## What is being asked
Going through the data below, find how many lines include the word "screenshot", and reply with that number alone.

───── Data for the task ─────

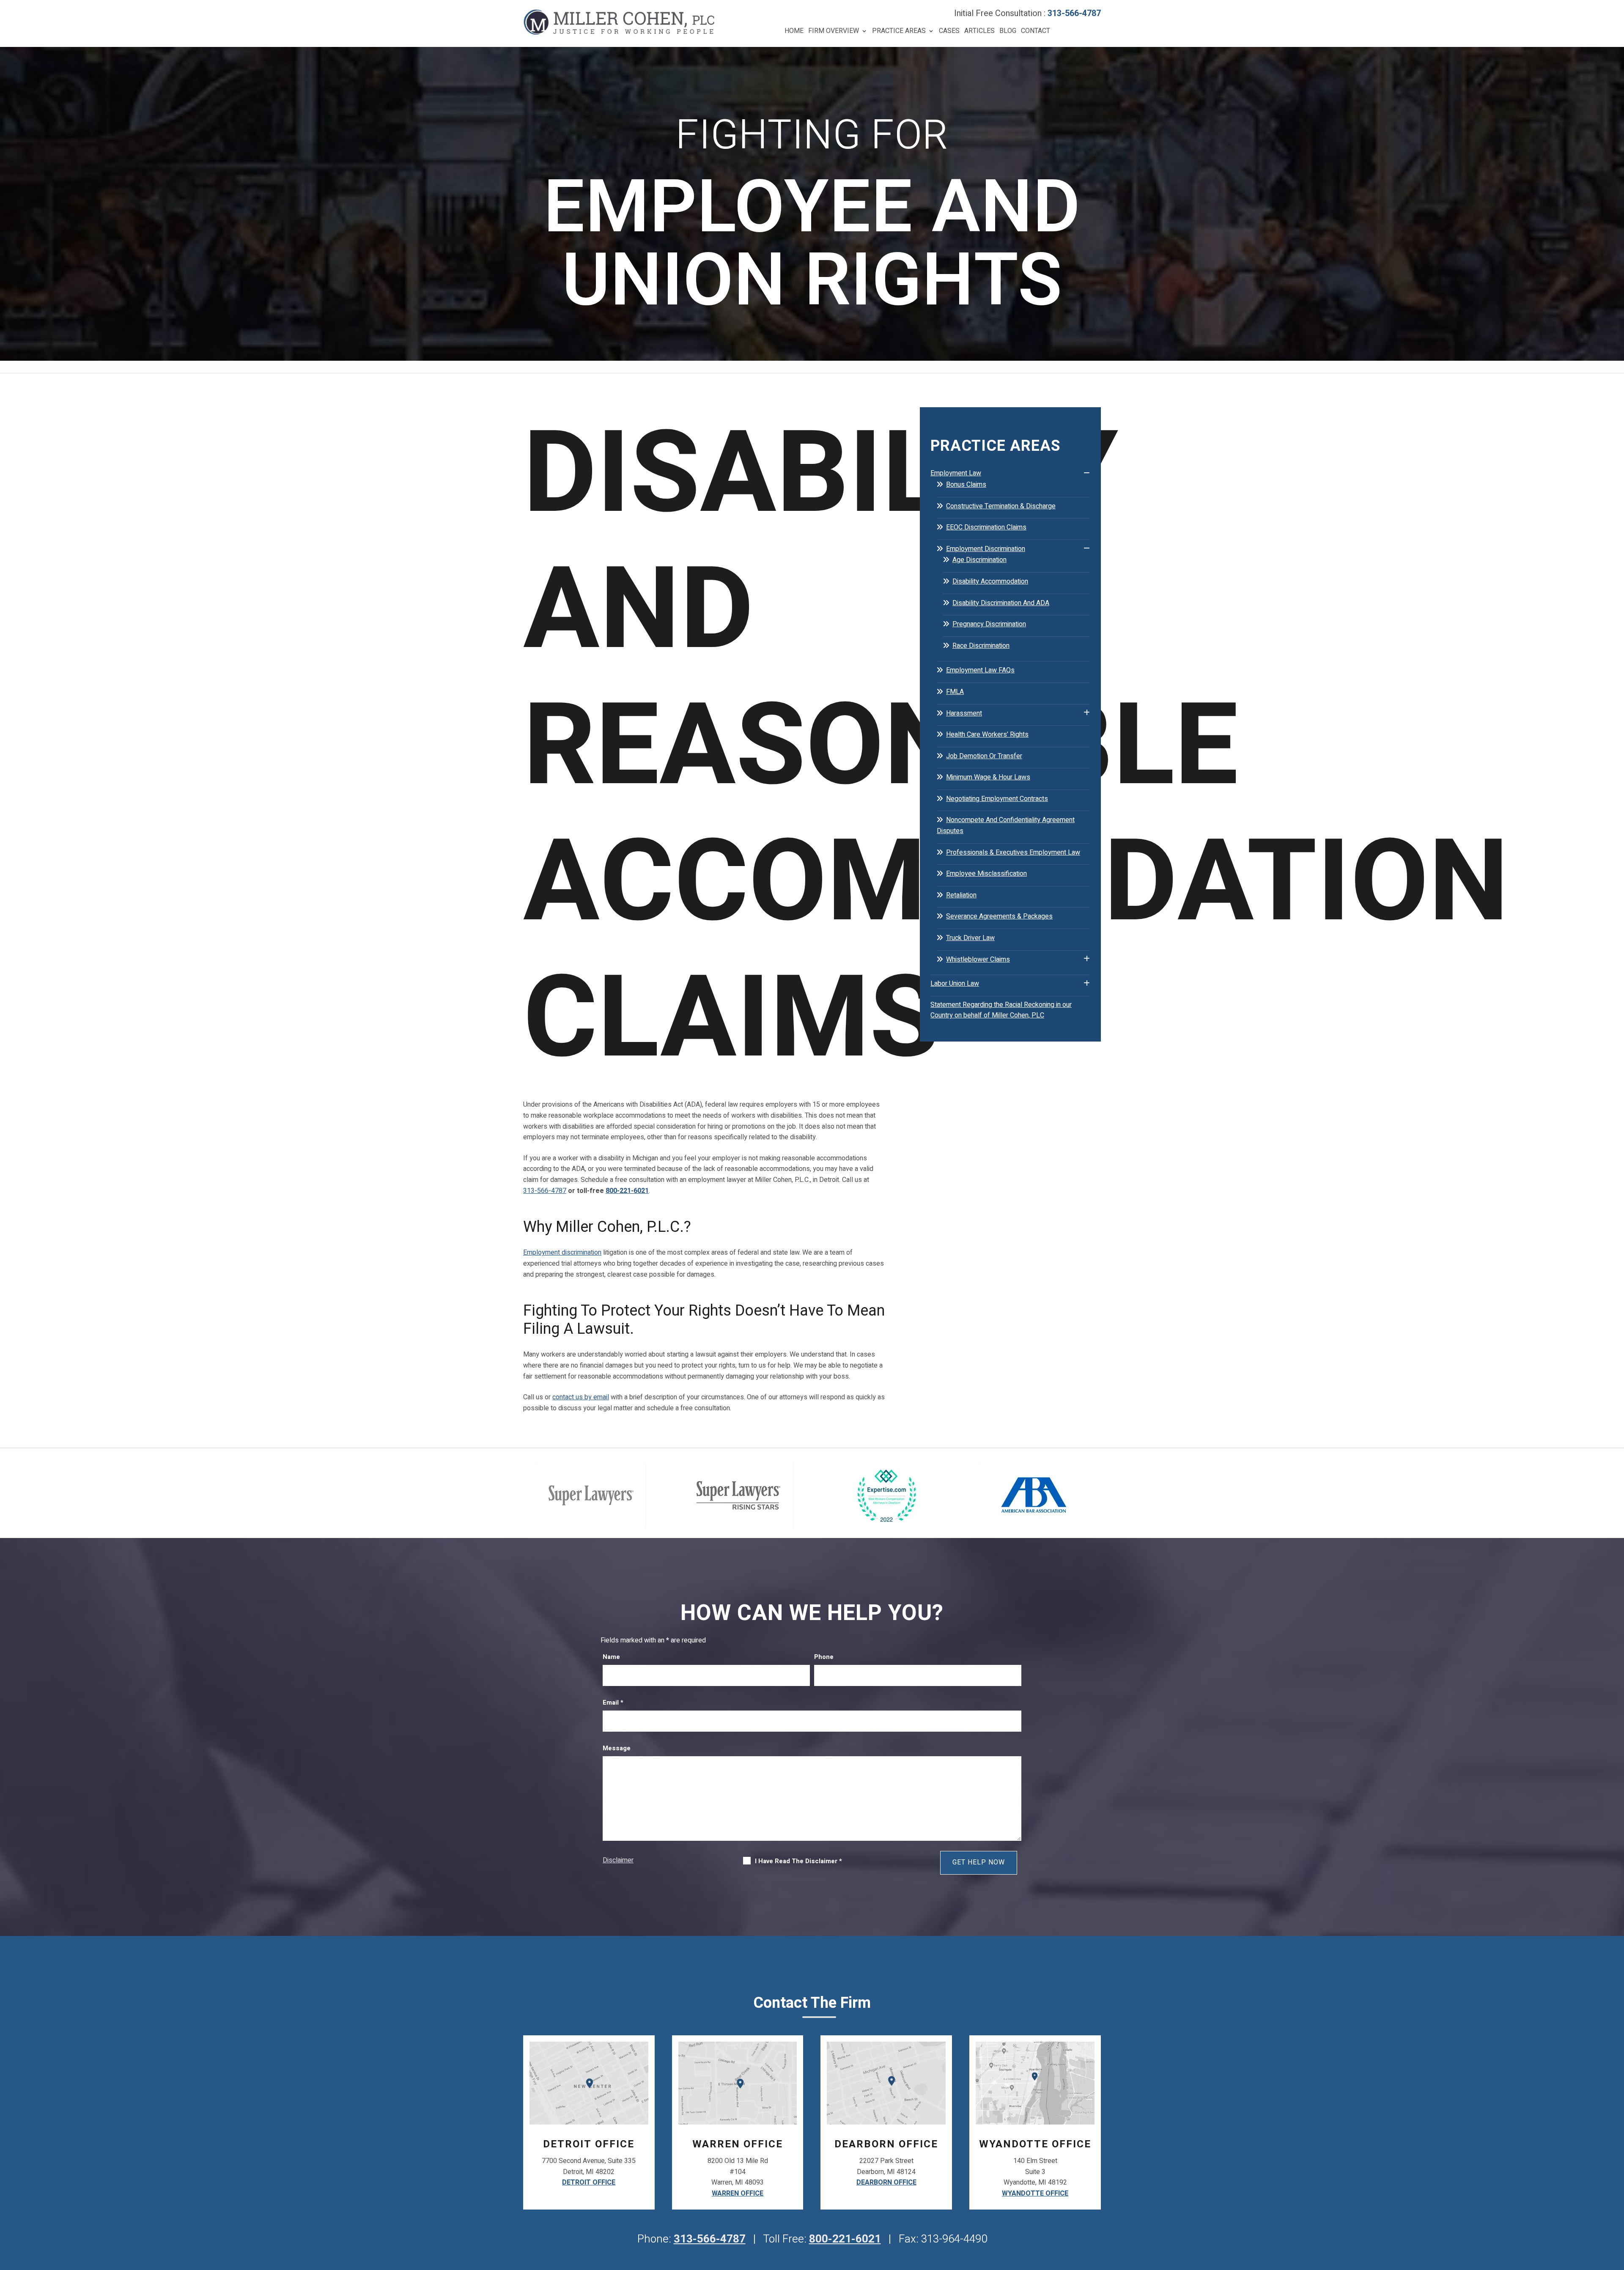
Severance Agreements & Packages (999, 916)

─────
───── Data for the task ─────

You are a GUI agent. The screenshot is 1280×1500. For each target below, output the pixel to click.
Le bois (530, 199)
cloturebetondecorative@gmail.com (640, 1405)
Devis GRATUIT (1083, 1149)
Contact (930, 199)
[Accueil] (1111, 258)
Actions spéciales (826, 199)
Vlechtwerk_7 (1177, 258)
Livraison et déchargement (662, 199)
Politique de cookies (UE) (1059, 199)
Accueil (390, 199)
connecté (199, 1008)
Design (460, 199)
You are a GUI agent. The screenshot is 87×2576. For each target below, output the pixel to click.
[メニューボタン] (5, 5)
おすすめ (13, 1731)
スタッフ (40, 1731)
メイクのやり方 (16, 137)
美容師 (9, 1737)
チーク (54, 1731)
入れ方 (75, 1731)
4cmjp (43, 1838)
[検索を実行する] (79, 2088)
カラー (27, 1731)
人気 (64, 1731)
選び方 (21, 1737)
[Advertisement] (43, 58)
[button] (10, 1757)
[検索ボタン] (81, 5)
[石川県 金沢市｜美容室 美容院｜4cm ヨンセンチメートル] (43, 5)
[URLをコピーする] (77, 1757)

─────

## Worked solution
2